AMD recently held its first financial analyst’s day, where CEO Lisa Su AMD said the vendor now sees a total addressable AI market could be over $1 trillion by 2030, doubling last year’s stated target of $500 billion by 2028.
Su on this week told analysts the company is seeing insatiable AI demand, and added that revenue growth could climb to 35% per year over the next three to five years because of that need.
In addition, Su said she expects to see its data center revenue increase 60% over the next three to five years, up from $16 billion in 2025, and added she sees the total addressable market for AI data centers increasing to $1 trillion over the next five years. That number includes all silicon, from GPUs and CPUs to networking equipment.
AMD has scored some big data center customers recently, including a 6-gigawatt deal with OpenAI and a plan to provide Oracle with 50,000 chips. It has also secured agreements to build two more high performance supercomputers at the Oak Ridge National Labs.
Focusing on the data center, Dan McNamara, the senior vice president of the server CPU business said three years ago, AMD set out a “bold vision” for its EPYC server CPUs, aiming to disrupt the market with advanced architecture, packaging, and process technologies. Since then, AMD has launched two new generations of EPYC products, expanded its customer and partner ecosystem, and maintained a focus on execution.
These efforts have paid off: AMD now claims the top spot in server CPU market share, hovering around 40%. He didn’t mention that it helps when your chief competitor is self-destructing. McNamara said that while AMD has enjoyed successes in HPC, much of that translates to the enterprise.
“There are very beefy workloads that you must have that performance for to run the enterprise,” he said. “The Fortune 500 mainstream enterprise customers are now … adopting Epyc faster than anyone. We’ve seen a 3x adoption this year. And what that does is drives back to the on-prem enterprise adoption, so that the hybrid multi-cloud is end-to-end on Epyc.”
One of the key focus areas for AMD’s Epyc strategy has been our ecosystem build out. It has almost 180 platforms, from racks to blades to towers to edge devices, and 3,000 solutions in the market on top of those platforms.
One of the areas where AMD pushes into the enterprise is what it calls industry or vertical workloads. “These are the workloads that drive the end business. So in semiconductors, that’s telco, it’s the network, and the goal there is to accelerate those workloads and either driving more throughput or drive faster time to market or faster time to results. And we almost double our competition in terms of faster time to results,” said McNamara.
And it’s paying off. McNamara noted that over 60% of the Fortune 100 are using AMD, and that’s growing quarterly. “We track that very, very closely,” he said. The other question is are they getting new customer acquisitions, customers with Epyc for the first time? “We’ve doubled that year on year.”

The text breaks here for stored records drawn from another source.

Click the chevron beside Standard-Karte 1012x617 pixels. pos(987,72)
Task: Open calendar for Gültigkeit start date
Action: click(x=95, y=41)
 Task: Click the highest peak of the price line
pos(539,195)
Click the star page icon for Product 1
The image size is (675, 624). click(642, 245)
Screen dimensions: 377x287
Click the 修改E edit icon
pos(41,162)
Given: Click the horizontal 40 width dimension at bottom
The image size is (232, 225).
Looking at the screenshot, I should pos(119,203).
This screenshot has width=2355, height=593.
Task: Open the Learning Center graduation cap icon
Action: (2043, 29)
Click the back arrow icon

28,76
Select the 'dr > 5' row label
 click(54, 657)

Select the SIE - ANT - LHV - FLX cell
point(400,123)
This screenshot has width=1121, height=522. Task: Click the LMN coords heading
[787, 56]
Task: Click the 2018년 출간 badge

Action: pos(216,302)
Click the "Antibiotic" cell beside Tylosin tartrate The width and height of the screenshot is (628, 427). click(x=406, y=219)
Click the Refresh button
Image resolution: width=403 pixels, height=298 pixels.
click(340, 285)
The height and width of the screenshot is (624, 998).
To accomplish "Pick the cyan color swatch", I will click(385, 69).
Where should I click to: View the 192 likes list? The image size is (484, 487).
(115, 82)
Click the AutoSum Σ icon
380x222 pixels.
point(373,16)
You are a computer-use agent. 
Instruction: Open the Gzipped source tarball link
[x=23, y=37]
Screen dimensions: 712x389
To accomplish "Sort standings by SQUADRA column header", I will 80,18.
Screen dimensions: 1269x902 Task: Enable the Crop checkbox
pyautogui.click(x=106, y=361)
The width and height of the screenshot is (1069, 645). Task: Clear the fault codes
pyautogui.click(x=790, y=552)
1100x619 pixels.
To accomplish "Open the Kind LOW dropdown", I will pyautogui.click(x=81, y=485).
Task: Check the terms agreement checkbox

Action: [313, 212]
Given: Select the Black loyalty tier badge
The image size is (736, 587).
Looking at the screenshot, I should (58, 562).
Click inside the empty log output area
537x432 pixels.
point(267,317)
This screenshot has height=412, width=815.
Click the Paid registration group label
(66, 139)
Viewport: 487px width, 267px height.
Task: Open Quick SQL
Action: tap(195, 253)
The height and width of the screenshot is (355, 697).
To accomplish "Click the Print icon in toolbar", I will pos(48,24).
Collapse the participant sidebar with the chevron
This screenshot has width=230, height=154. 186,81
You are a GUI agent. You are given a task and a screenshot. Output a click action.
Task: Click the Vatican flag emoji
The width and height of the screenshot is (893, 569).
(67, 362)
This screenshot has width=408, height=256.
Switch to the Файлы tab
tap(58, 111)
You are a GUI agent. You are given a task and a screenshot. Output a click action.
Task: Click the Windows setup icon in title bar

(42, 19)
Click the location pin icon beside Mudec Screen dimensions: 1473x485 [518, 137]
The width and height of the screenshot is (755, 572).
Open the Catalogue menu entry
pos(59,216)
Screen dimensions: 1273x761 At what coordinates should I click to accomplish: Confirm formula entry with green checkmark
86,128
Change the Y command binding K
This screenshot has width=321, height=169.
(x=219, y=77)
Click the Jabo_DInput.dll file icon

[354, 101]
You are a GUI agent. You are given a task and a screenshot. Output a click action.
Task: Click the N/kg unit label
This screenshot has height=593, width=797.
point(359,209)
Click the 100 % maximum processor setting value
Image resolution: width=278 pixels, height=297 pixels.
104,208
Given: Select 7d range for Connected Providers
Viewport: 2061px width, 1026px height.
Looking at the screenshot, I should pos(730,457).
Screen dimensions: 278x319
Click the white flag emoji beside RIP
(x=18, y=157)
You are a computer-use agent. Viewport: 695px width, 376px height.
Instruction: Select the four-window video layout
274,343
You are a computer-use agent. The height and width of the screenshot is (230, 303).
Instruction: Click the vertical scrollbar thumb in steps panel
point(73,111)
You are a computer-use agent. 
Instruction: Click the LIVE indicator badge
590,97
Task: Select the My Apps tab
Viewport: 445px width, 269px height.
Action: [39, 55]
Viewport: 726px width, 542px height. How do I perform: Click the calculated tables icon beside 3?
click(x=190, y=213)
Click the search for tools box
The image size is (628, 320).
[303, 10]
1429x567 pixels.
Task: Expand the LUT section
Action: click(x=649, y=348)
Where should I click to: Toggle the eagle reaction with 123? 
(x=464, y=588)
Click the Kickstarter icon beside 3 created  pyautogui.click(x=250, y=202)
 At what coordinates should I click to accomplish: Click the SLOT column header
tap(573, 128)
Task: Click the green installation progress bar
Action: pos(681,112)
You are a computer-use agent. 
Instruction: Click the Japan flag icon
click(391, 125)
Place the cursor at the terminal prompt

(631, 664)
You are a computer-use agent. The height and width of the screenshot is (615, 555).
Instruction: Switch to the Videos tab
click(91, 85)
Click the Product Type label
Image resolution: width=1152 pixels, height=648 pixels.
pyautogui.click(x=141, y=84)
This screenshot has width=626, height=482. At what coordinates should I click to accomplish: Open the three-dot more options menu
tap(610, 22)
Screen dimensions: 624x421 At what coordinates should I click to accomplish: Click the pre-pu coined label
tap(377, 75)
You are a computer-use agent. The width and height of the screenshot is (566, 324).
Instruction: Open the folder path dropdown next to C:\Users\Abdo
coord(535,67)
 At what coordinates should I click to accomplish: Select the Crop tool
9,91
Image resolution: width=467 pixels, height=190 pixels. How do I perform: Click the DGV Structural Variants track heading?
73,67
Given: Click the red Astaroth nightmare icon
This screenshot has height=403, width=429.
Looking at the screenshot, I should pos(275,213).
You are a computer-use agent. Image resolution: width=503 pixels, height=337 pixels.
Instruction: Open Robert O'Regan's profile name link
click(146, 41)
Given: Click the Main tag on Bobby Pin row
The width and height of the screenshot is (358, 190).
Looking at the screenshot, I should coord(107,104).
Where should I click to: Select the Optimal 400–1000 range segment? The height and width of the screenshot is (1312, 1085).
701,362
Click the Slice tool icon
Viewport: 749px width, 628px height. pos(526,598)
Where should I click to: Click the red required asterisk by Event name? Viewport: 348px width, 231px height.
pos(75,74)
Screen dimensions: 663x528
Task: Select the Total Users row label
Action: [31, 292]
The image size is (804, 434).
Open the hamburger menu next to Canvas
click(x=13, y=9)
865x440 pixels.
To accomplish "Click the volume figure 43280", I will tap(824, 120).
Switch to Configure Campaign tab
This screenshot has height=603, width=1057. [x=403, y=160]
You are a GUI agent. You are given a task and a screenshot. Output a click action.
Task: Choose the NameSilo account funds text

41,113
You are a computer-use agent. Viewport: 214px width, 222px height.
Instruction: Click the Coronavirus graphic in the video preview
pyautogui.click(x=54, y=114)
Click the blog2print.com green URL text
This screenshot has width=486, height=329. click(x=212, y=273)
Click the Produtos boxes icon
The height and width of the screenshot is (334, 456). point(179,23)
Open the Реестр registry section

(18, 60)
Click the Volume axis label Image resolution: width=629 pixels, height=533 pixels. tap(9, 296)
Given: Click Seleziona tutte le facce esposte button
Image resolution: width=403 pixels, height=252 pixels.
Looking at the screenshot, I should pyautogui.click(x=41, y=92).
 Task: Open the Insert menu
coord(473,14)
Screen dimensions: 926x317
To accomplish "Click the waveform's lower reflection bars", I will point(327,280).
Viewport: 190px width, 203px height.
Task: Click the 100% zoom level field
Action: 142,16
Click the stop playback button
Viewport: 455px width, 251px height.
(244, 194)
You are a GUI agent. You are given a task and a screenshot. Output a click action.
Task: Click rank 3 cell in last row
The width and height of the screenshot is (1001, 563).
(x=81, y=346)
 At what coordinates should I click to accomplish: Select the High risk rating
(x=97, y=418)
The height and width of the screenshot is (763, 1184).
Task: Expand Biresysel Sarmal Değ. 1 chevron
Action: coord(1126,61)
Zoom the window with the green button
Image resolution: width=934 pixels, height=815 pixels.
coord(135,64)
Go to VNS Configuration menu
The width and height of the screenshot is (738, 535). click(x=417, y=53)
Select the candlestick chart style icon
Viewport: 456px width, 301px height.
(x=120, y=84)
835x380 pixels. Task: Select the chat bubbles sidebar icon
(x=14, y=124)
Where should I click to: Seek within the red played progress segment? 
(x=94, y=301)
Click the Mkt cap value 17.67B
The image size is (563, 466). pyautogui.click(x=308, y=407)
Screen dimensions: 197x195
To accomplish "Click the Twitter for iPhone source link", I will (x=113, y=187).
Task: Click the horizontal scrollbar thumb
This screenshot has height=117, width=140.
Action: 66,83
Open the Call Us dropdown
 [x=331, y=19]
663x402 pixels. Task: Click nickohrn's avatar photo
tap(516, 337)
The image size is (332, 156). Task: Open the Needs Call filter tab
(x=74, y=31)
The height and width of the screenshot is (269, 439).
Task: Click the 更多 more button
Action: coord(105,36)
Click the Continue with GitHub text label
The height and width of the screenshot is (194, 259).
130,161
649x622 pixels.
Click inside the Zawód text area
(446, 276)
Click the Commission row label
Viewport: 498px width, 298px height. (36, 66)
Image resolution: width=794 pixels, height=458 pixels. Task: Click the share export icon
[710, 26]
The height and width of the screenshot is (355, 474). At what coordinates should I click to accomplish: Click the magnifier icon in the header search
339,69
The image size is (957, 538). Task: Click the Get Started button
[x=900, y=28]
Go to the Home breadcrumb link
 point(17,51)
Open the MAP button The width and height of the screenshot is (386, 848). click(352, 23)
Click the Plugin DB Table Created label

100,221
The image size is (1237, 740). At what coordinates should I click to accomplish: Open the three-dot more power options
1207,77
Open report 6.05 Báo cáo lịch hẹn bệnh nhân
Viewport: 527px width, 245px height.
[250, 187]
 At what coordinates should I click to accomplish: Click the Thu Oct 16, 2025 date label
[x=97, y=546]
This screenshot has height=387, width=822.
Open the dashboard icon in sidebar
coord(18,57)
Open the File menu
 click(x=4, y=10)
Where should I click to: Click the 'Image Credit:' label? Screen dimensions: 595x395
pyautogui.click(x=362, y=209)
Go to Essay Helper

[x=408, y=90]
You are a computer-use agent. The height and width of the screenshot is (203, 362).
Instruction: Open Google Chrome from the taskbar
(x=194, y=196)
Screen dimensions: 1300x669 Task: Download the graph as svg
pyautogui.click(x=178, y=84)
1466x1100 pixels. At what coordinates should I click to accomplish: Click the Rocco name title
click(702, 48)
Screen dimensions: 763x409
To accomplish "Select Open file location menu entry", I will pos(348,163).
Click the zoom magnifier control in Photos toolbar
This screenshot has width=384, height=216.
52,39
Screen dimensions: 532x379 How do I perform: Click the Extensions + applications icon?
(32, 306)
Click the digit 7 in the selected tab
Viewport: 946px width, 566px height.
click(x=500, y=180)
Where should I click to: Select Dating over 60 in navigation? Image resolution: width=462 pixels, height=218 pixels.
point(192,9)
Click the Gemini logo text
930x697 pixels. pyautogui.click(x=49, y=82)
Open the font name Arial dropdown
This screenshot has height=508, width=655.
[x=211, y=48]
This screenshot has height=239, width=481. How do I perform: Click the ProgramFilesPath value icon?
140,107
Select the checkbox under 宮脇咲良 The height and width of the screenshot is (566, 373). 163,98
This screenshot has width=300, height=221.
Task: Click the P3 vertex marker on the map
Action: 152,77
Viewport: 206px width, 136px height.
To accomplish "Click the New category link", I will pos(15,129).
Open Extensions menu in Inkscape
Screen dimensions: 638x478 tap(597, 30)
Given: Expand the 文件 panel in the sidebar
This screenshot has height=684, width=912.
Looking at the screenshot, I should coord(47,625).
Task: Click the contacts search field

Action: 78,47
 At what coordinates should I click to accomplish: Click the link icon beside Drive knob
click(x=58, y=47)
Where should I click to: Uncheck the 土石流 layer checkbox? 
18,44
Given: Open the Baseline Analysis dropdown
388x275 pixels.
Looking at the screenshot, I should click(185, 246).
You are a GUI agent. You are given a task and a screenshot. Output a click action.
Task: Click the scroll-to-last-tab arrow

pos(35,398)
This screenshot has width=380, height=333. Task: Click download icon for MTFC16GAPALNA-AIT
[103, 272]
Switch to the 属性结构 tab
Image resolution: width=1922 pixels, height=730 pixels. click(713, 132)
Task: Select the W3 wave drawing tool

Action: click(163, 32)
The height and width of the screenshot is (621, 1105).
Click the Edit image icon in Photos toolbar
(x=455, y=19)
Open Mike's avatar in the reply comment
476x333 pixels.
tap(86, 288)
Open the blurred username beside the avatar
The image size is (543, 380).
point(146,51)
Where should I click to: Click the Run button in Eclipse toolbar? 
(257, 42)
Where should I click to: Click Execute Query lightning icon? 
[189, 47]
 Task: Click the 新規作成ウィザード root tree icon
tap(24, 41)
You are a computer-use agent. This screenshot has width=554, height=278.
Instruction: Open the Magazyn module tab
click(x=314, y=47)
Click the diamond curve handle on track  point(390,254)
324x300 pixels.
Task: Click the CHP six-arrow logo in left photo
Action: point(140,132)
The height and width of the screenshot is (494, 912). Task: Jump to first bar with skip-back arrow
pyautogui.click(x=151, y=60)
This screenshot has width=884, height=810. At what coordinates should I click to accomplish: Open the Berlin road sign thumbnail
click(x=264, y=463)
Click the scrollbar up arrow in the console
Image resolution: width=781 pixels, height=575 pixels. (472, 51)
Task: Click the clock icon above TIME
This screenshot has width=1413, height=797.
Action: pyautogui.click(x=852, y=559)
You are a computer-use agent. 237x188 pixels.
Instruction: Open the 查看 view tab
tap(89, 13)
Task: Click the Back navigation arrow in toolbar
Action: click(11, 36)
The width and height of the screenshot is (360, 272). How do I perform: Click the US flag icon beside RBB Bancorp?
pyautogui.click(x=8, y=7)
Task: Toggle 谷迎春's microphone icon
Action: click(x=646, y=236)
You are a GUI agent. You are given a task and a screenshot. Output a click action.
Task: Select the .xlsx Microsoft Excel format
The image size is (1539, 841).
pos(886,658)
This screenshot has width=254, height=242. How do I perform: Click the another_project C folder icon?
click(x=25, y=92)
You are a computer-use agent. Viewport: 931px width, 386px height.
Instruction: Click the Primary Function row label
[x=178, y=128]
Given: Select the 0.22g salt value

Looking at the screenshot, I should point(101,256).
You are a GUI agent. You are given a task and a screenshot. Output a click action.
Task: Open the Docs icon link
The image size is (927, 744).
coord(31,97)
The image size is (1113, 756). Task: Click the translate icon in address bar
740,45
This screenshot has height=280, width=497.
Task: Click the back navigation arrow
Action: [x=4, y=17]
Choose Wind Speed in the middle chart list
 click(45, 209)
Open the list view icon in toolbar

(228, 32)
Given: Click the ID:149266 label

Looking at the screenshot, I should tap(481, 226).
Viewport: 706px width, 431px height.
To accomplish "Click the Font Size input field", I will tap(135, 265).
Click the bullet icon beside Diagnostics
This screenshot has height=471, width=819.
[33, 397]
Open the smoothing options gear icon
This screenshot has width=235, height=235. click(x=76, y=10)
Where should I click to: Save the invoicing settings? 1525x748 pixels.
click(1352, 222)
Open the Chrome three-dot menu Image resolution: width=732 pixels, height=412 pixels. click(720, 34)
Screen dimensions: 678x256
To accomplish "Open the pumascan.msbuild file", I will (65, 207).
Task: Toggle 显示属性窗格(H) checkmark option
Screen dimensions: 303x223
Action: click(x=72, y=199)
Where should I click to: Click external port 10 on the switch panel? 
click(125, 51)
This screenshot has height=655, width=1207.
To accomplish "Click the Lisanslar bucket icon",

AMD didn’t just brag, it laid out a road map for the next two years, and 2026 is going to be a very busy year. That will be the year that new CPUs, both client and server, built on the Zen 6 architecture begin to appear. On the server side, that means the Venice generation of Epyc server processors.
Zen 6 processors will be built on 2 nanometer design generated by (you guessed it) TSMC. Zen 6 CPUs are expected to be socket-compatible with existing AM5 motherboards, ensuring backward compatibility for desktop user, but we’re not sure about the servers also being backwards compatible.
It is expected to use advanced packaging technologies, such as fanout interconnect and a new Infinity Fabric interconnect method, which could improve throughput speeds. Zen 6 will bring improved Instructions Per Cycle (IPC) for higher performance across both desktop and server platforms.
The architecture will feature expanded AI capabilities, building on the AI features introduced in previous generations though details of that plan are still sketchy.
AMD also took the time to detail Instinct GPU accelerator plans. It announced the Instinct MI400 series based on the CDNA 5 architecture, The same technology used in its Radeon GPU cards. Scheduled for release in 2026, the MI400 aims to double the compute performance of the MI350, offering 20 PFLOPs of FP8 compute power and offering 432GB of HBM4 memory, up from 288 GB of HBM3 memory in the previous generation. Bandwidth goes from 8 TB/s on the 300 generation to 19.6 TB/s.
There will be two variants of the MI400 series to start. The Instinct MI455X is designed for large-scale AI training and cloud deployment, while the MI430X is for high-performance computing and government-focused AI initiatives. The MI430X integrates native FP64 processing units and hybrid CPU+GPU support.
And if that’s not enough, AMD already announced that the Instinct MI500 series is already in advanced design and is expected to launch in 2027. Nothing is known about the new design.